Sir: Martin Vander Weyer’s dismissive commentary on my husband, James Watt, co-founder of BrewDog, was an infuriating read (Any other business, 11 October). He describes James’s ‘entrepreneurial overreach’ as though it were a flaw rather than the very quality this country should be celebrating. What is Britain without entrepreneurial overreach? Without people who take risks, build from nothing and create jobs by the thousand? Yet instead of applauding that, Vander Weyer and parts of the media caricature James with the sort of lazy cynicism that makes Britain’s business environment feel smaller by the minute.

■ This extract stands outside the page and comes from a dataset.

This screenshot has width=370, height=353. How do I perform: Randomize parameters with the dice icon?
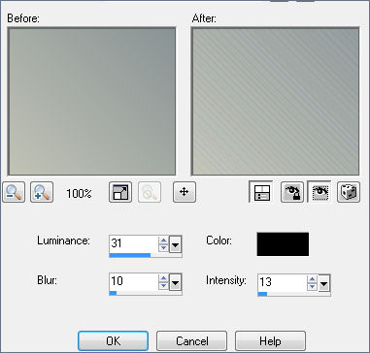349,192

In the past decade BrewDog has paid more than half a billion pounds in taxes – an extraordinary contribution to our society and economy. I find it deeply ironic that The Spectator, long a champion of free enterprise and ambition, gives space to tearing down the people who embody both.

Georgia Toffolo

London SE1

Back to basics

Sir: Martin Vander Weyer, sadly, is right to advocate small business protection against cyber attacks (Any other business, 4 October). My late parents ran a successful knitwear manufacturing business for many years, employing up to 40. They exported much of what they made and handled their accounts from a tiny office at one end of the factory, employing one lady as a typist and telephonist. They didn’t need a computer as everything was handwritten in notebooks, and banking was done in person once a week. They had no need of spreadsheets, instant cash-flow analysis or HR records. If I were starting a small business today, I’d be tempted to do as they did.

John Gould

Dalrymple, Ayrshire

Bible bashing

Sir: Ian Thomson writes that ‘Islam may lack the powerful theological animus traditionally held by Christianity against Jews as “Christ killers’’’ (Books, 4 October). In fact, the opposite is the case. There are multiple examples of explicit anti-Semitism in Islamic teaching, including in both the Quran and the Hadith. I demonstrated this in open debate with Professor Reza Aslan last year. The Bible, by contrast, contains no anti-Semitic statements. It reports what the crowd said at Jesus’s trial without referencing Jews at all. Paul later expressly denies that the Jews have been rejected by God (Romans 11:1). It is Islam that lacks the theological grounds for rejecting anti-Semitism which are found in the Bible, but not in the Quran.

Tim Dieppe

Head of Public Policy, Christian Concern

London W1

Status driven

Sir: Like Mark Palmer, we have an ‘original’ single-digit number plate (‘Notes On…’, 11 October), which was issued (family history says, so it must be true) to my father in the late 1940s. It now sits proudly on a fairly tatty silver Tiguan, where it serves a vital modern-day purpose: in a car park full of near-identical SUVs in near-identical shades of grey and silver, the ‘vulgar’ plate, even at a distance, is easy to spot.